[comp.lang.c] Request for help w/porting strings

frotz@drivax.UUCP (Frotz) (09/23/89)

	Does anyone have any experience porting strings from 7- & 8-bit
languages to 16-bit languages like Kanji?  Intuitively, I should be
using mblen(), mbtowc(), mbstowcs(), wctomb() and wcstombs().

	All of the manuals that I have for this are very clear on the
function of these calls.  However, it does not give me any clue as to
WHY I should use them...  Any help would be greatly appreciated. 

--Frotz @Digital Research, Incorporated		amdahl!drivax!frotz
	 70 Garden Court, B15			(408) 649-3896
	 Monterey, California  93940		Ask for John Fa'atuai

"Something to talk about other than free(), NULL, etc..."
	-- Me;-)

aic@mentor.cc.purdue.edu (George A. Basar) (09/25/89)

In article <251AB160.3031@drivax.UUCP>, frotz@drivax.UUCP (Frotz) writes:
> 
> 	All of the manuals that I have for this are very clear on the
> function of these calls.  However, it does not give me any clue as to
> WHY I should use them...  Any help would be greatly appreciated. 
> 
       The 'why' use of these routines is to ensure compatability on
machines running DBCS(double byte character set) display devices. This makes
your application (relatively) easily portable to DBCS machines.
       The 'where' use of these routines, is on any data that may be displayed
by your application.  This includes strings, but is not limited to them.  For
national language compatability you should also consider date and monetary
formats.


* George A. Basar                              (317)742-8799 (home)
* aic@mentor.cc.purdue.edu                     basar@PURCCVM.BITNET    
| General Consultant                   	       (317)494-1787 (work)
| Purdue University Computing Center

frotz@drivax.UUCP (Frotz) (09/26/89)

aic@mentor.cc.purdue.edu (George A. Basar) writes:

>In article <251AB160.3031@drivax.UUCP>, frotz@drivax.UUCP (Frotz) writes:
>> 
>> 	All of the manuals that I have for this are very clear on the
>> function of these calls.  However, it does not give me any clue as to
>> WHY I should use them...  Any help would be greatly appreciated. 
>> 
>       The 'why' use of these routines is to ensure compatability on
>machines running DBCS(double byte character set) display devices. This makes
>your application (relatively) easily portable to DBCS machines.
>       The 'where' use of these routines, is on any data that may be displayed
>by your application.  This includes strings, but is not limited to them.  For
>national language compatability you should also consider date and monetary
>formats.

	Sorry.  Perhaps I misused the word 'why'.  I understand that
these services are for internationalization.  My question, restated,
is "When do you use wctomb() and mbtowc()?".  "In what order do you
use these routines?".  Perhaps a psuedo-code-fragment would help.

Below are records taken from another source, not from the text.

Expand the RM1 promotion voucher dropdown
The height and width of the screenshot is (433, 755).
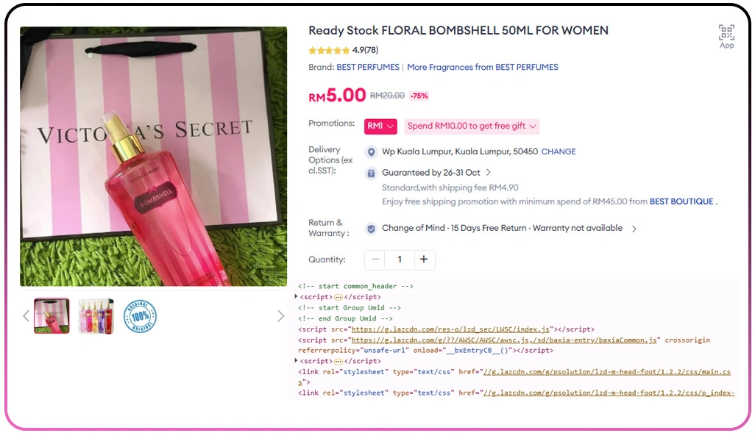pyautogui.click(x=380, y=126)
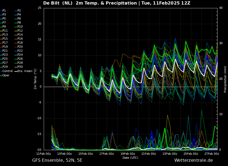Click the Control legend entry
Viewport: 228px width, 166px height.
[x=6, y=71]
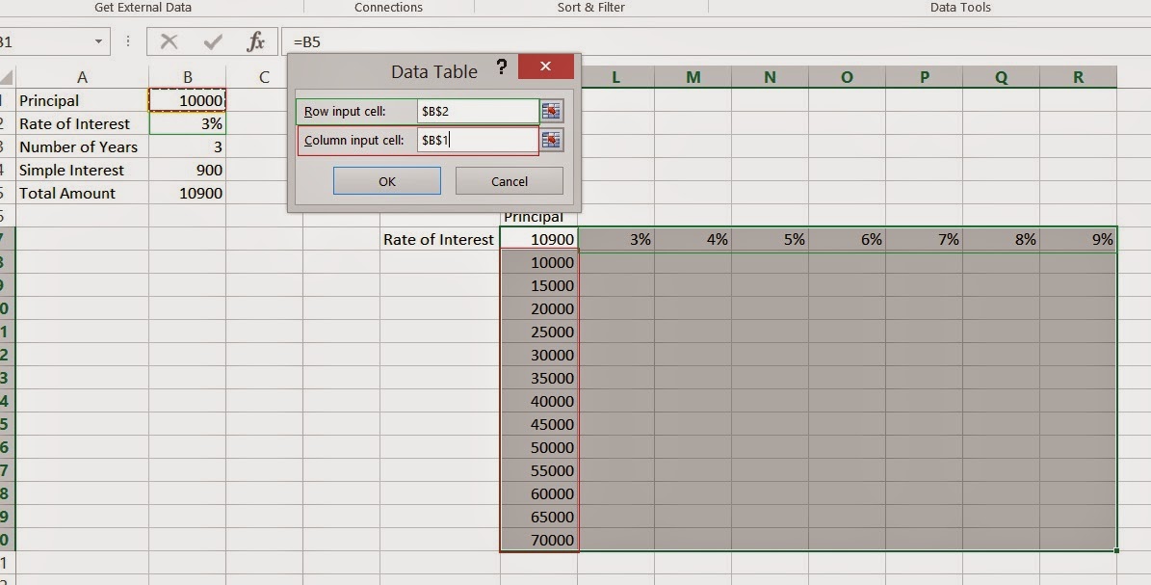Open Help via the dialog question mark icon

(501, 66)
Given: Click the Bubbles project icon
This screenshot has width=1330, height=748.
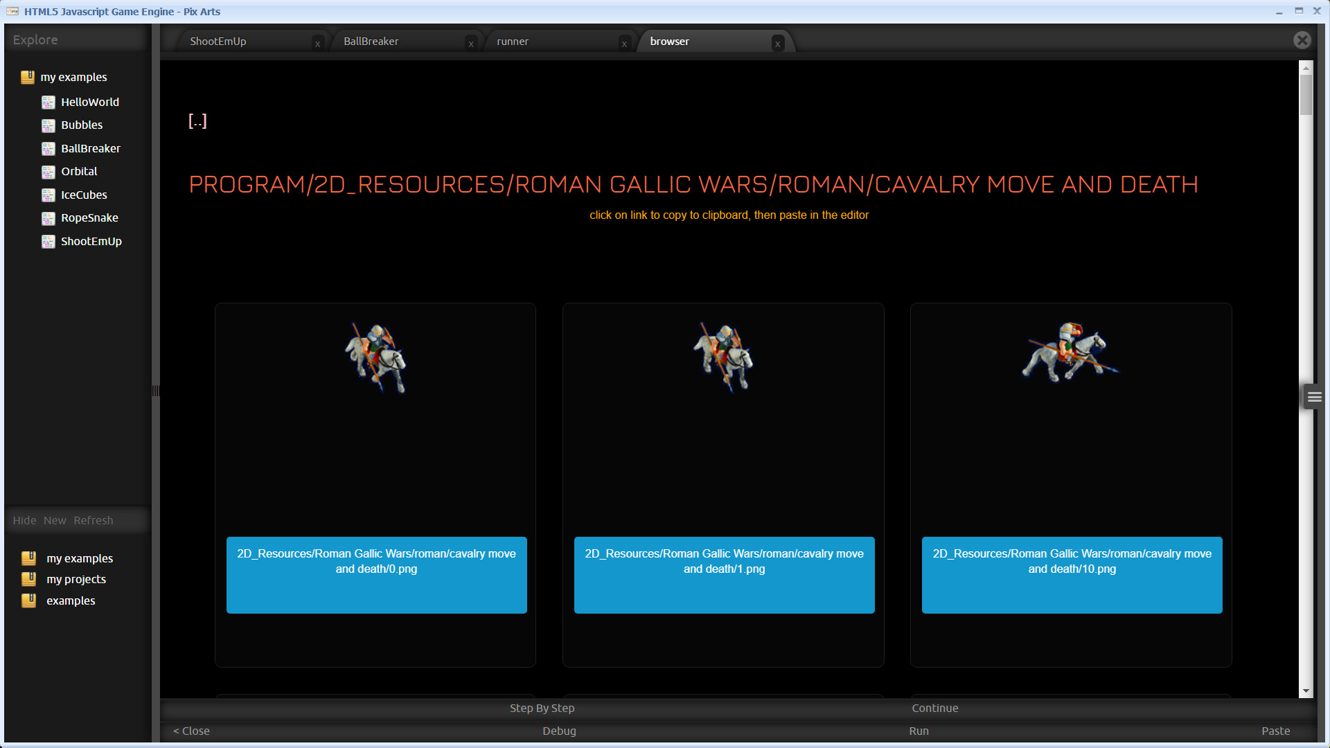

	For a frame work, take this situation.  I have a small set of
embedded strings (everything else has been externalized).
Why/How/When do I need to convert to a 'wide-char' or
'multi-byte-string' and when/how/why do I convert back?

	I understand that Kanji characters are a series of
<character><modifier> sequences, my question is are these characters
wide-chars or are they multi-byte strings?

	Finally, does anyone have any warnings about porting to 16-bit
languages?  I have heard mention about checking to see if your
character is really the character you want and not a modifier.  Any
other problems? 

--
Frotz

aic@mentor.cc.purdue.edu (George A. Basar) (09/27/89)

> aic@mentor.cc.purdue.edu (George A. Basar) writes:
> >In article <251AB160.3031@drivax.UUCP>, frotz@drivax.UUCP (Frotz) writes:
> >> 	All of the manuals that I have for this are very clear on the
...
> >> WHY I should use them...  Any help would be greatly appreciated. 
> >> 
> >       The 'why' use of these routines is to ensure compatability on
...
> 
> 	Sorry.  Perhaps I misused the word 'why'.  I understand that
> 
  My mistake, too. Sorry.
> 
> 	For a frame work, take this situation.  I have a small set of
...

  The Kanji character set(all this info is from doing some NLS work on
a Kanji PS/2) is a double byte character set.  This means two bytes to 
represent a single Kanji character. I imagine(conjecture here, I'm unsure of
what wide-char is supposed to represent, never heard the term) that the 
wctomb routines are for reading input, since the input device(keyboard)
use display for reading will generate some wide-char representation for
dislay, and the mbtowc() routines are for output conversion.
> 
> 	Finally, does anyone have any warnings about porting to 16-bit
> languages?  I have heard mention about checking to see if your
> character is really the character you want and not a modifier.  Any
> other problems? 
  Along these lines, the standard C string library is not DBCS enabled,
For things like strncpy, you have to examine the characters to make sure
you won't split a DBCS character. Strcmp to make sure the characters are
of the same type, etc.

> Frotz

* George A. Basar                              (317)742-8799 (home)
* aic@mentor.cc.purdue.edu                     basar@PURCCVM.BITNET    
| General Consultant                   	       (317)494-1787 (work)
| Purdue University Computing Center